Fiber supplements come in a variety of forms, including powders you dissolve in water or add to food, chewable tablets, and wafers. However, there are some drawbacks to getting your fiber from supplements instead of fiber-rich foods:

  • Fiber supplements won’t provide the same vitamins, minerals, and other nutrients offered by high-fiber foods.
  • Supplements won’t fill you up or help you manage your weight.
  • Fiber supplements can interact with some medications, including certain antidepressants, cholesterol-lowering medications, and the anticoagulation drug warfarin. Check with your doctor or pharmacist about potential drug interactions before taking a fiber supplement.

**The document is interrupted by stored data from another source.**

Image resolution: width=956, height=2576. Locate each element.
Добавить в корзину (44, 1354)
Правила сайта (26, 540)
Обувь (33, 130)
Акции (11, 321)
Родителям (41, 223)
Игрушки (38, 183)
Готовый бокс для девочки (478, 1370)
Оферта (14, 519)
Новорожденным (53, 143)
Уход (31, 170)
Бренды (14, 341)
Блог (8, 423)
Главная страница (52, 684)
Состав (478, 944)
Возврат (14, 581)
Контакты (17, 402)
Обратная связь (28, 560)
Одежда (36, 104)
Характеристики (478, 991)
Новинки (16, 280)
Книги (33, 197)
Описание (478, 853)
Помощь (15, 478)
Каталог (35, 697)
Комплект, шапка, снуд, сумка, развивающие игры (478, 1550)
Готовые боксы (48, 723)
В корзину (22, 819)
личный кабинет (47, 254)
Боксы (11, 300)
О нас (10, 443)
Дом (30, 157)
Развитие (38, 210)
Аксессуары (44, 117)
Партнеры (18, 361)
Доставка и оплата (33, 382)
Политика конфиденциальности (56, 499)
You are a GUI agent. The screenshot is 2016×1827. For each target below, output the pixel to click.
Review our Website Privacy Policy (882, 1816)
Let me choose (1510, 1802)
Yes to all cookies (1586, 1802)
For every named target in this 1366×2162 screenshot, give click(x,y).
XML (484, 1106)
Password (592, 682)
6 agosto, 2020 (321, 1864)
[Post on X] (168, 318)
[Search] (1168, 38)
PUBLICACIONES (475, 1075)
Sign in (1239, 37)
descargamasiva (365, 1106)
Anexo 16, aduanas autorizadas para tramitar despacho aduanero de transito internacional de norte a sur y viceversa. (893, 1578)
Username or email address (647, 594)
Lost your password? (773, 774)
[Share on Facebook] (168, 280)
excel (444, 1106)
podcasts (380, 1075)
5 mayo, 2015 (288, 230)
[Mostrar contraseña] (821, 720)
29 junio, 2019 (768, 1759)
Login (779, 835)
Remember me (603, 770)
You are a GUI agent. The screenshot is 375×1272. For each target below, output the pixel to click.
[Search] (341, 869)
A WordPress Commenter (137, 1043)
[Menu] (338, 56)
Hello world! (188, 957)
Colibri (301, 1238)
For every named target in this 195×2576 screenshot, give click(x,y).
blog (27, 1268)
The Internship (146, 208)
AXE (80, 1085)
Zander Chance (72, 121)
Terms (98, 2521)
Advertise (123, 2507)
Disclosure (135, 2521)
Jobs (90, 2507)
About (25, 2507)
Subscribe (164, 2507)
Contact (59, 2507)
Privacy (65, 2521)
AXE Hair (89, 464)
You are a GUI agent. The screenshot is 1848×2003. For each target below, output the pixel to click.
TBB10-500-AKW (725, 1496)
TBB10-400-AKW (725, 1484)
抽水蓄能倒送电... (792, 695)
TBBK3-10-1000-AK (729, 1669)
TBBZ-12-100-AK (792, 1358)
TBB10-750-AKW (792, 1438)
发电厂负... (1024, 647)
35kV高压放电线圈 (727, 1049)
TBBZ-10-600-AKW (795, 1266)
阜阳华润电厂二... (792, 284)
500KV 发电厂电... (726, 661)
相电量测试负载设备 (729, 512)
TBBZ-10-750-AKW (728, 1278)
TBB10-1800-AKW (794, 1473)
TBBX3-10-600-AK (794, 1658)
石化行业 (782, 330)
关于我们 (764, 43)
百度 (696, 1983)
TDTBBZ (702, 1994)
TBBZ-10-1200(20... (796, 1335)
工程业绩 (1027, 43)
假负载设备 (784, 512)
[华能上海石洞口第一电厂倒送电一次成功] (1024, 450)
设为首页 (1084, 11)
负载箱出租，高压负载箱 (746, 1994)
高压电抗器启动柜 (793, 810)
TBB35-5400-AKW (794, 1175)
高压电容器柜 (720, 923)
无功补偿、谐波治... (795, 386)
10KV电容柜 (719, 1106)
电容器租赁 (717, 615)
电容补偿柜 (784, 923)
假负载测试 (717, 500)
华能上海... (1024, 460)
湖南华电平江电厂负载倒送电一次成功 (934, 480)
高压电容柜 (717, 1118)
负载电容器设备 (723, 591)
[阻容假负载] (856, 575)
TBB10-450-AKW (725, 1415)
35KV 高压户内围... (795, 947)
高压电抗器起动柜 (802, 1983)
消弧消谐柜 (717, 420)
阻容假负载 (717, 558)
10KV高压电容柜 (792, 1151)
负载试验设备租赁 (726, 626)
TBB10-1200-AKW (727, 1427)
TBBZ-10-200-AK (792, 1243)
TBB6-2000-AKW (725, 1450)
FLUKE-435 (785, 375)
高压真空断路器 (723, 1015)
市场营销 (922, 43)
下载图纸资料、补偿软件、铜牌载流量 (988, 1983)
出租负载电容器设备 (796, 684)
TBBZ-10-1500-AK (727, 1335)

  • If you have diabetes, fiber supplements may also reduce your blood sugar levels so, again, check with your healthcare provider before adding supplements to your diet.

If you decide to take a fiber supplement, start with small amounts and gradually build up to avoid any abdominal bloating and gas, and drink plenty of fluids.